Page MenuHomePhabricator

Replication lag on multiple databases on tool-labs
Closed, ResolvedPublic

Description

https://tools.wmflabs.org/betacommand-dev/cgi-bin/replag

MariaDB [dewiki_p]>  SELECT UNIX_TIMESTAMP() - UNIX_TIMESTAMP(MAX(rc_timestamp)) FROM recentchanges;
+------------------------------------------------------+
| UNIX_TIMESTAMP() - UNIX_TIMESTAMP(MAX(rc_timestamp)) |
+------------------------------------------------------+
|                                         32647.000000 |
+------------------------------------------------------+
1 row in set (0.00 sec)

MariaDB [dewiki_p]> USE commonswiki_p;
Reading table information for completion of table and column names
You can turn off this feature to get a quicker startup with -A

Database changed
MariaDB [commonswiki_p]>  SELECT UNIX_TIMESTAMP() - UNIX_TIMESTAMP(MAX(rc_timestamp)) FROM recentchanges;
+------------------------------------------------------+
| UNIX_TIMESTAMP() - UNIX_TIMESTAMP(MAX(rc_timestamp)) |
+------------------------------------------------------+
|                                         32659.000000 |
+------------------------------------------------------+
1 row in set (0.00 sec)

Event Timeline

Steinsplitter raised the priority of this task from to Unbreak Now!.
Steinsplitter updated the task description. (Show Details)
Steinsplitter added a project: Toolforge.
Steinsplitter subscribed.
Restricted Application added a subscriber: Aklapper. · View Herald Transcript
Steinsplitter renamed this task from Replications lag on multiple databases to Replication lag on multiple databases on tool-labs.Jul 11 2015, 11:34 AM
Steinsplitter set Security to None.

labsdb1002 crashed yesterday at 2:38 UTC due to excessive memory usage. I've restarted replication, there is not much to do now but wait.

ah, replag has been corrected now. It's over. Thanks!

but yesterday 2:38 UTC, it was running still till 10:15 UTC today

jcrespo claimed this task.

db was running, replication wasn't. Replication being stopped for 8 hours is consistent with the effects seen. Does that answer your question?

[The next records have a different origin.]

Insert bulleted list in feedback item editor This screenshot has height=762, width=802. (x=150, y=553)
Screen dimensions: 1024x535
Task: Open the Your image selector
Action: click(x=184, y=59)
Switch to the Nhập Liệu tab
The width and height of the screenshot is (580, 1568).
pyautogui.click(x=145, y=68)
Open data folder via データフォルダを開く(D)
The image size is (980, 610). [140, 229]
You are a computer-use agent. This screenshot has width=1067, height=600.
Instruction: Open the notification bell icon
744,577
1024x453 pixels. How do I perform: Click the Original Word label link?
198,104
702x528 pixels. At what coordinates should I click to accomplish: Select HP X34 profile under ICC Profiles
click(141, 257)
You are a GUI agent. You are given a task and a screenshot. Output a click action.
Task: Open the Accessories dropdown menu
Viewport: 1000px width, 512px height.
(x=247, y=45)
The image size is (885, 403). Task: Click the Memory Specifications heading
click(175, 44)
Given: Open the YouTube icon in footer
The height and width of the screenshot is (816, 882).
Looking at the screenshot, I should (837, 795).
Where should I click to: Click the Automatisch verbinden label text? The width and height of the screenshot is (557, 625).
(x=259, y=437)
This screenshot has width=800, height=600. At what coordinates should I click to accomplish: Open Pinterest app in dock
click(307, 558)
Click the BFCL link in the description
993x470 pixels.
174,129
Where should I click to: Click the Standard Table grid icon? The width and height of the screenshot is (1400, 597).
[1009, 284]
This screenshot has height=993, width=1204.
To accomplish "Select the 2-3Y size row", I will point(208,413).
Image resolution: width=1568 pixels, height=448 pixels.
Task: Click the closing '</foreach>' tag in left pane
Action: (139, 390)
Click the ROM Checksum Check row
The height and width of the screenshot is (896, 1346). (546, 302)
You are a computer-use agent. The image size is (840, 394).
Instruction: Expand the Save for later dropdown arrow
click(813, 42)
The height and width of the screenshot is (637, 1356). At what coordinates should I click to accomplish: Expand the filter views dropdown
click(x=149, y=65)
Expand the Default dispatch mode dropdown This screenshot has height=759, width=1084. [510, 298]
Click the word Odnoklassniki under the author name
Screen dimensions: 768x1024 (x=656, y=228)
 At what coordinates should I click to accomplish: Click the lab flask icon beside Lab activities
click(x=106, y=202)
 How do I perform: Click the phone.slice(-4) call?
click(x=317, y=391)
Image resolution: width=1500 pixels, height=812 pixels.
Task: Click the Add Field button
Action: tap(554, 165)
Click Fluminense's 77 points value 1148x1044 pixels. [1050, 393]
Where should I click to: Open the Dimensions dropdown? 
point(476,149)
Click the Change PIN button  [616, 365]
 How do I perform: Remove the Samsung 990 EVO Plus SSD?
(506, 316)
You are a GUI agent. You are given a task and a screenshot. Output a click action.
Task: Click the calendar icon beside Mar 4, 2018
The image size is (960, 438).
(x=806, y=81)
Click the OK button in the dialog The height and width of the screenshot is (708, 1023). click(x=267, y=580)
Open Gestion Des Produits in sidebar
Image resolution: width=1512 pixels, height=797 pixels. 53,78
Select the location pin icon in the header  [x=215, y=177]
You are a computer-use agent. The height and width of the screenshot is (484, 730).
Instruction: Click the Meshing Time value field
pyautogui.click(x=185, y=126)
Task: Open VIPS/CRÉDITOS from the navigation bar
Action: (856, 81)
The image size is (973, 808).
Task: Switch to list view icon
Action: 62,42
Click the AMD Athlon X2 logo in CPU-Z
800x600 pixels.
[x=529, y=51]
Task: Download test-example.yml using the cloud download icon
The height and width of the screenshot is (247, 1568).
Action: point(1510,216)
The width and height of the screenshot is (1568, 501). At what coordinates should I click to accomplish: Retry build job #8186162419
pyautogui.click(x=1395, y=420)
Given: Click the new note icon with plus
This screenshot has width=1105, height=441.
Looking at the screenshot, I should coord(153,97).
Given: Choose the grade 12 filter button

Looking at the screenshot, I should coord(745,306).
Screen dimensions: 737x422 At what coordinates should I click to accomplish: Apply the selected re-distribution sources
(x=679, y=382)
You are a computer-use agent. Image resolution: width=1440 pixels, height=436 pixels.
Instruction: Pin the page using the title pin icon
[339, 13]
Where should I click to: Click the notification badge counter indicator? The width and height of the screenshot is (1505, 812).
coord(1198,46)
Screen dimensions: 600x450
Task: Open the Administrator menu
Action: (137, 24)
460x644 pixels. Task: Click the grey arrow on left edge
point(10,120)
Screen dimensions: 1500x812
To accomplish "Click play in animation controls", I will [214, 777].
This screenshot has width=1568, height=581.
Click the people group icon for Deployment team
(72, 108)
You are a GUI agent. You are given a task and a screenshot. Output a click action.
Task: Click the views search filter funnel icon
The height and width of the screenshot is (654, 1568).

However, there seem to be corruption in some user-created tables (T105503) as some people use unsafe engines such as MyISAM.

Jcrespo: Why could my tasks work till 10:15 AM UTC today, if you say, it crashed 2:38 UTC yesterday

When mysql crashes, mysqld_safe, the watchdog process restarts mysql automatically. To avoid replication errors, replication is configured to not restart automatically and require human intervention.

While I am ok with answering questions on IRC, please do not reopen a task unless it as been closed incorrectly. If there is another issue with the databases, open a new task. Thank you!

this task is resolved only for dewiki_p but not for commonswiki_p , there is still replication lag

labsdb1002 crashed yesterday at 2:38 UTC due to excessive memory usage. I've restarted replication, there is not much to do now but wait.

Are you aware that there is still a replag on commonswiki_p which is blocking a lot of stuff on commons?

MariaDB [commonswiki_p]> SELECT UNIX_TIMESTAMP() - UNIX_TIMESTAMP(MAX(rc_timestamp)) AS replag FROM recentchanges;
+--------------+
| replag       |
+--------------+
| 45998.000000 |
+--------------+
1 row in set (0.01 sec)
Nemo_bis updated the task description. (Show Details)
Nemo_bis subscribed.

Regardless with what happened to the primary mariadb server (wmf switched to this a while back) the actual database replication is still non-functional. As of now we are at one day 4 hours lag and growing.

Lag seems suddenly resolved, mostly under few minutes with few exceptions.

This issue seems to have caused some serious problems on replica servers. See T105713.

Superyetkin, your issue is not about replication and is already tracked in its own report; please don't reopen this one.